- BRIEF -
Rewrite the data from the line with "You are a computer-use agent." up to and including the line with "pos(674,390)", replacing "Select" with "Click" and leaving everything else as it is.

- EXCERPTED RECORDS -
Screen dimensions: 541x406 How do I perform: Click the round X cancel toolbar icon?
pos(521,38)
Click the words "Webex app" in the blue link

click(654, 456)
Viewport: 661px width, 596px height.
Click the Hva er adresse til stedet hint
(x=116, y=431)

==

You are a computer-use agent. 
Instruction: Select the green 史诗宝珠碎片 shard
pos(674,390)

* * *

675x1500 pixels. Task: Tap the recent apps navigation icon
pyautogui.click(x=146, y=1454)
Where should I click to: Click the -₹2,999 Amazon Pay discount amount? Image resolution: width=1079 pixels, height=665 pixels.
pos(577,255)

- THE ANSWER -
You are a computer-use agent. 
Instruction: Click the green 史诗宝珠碎片 shard
pos(674,390)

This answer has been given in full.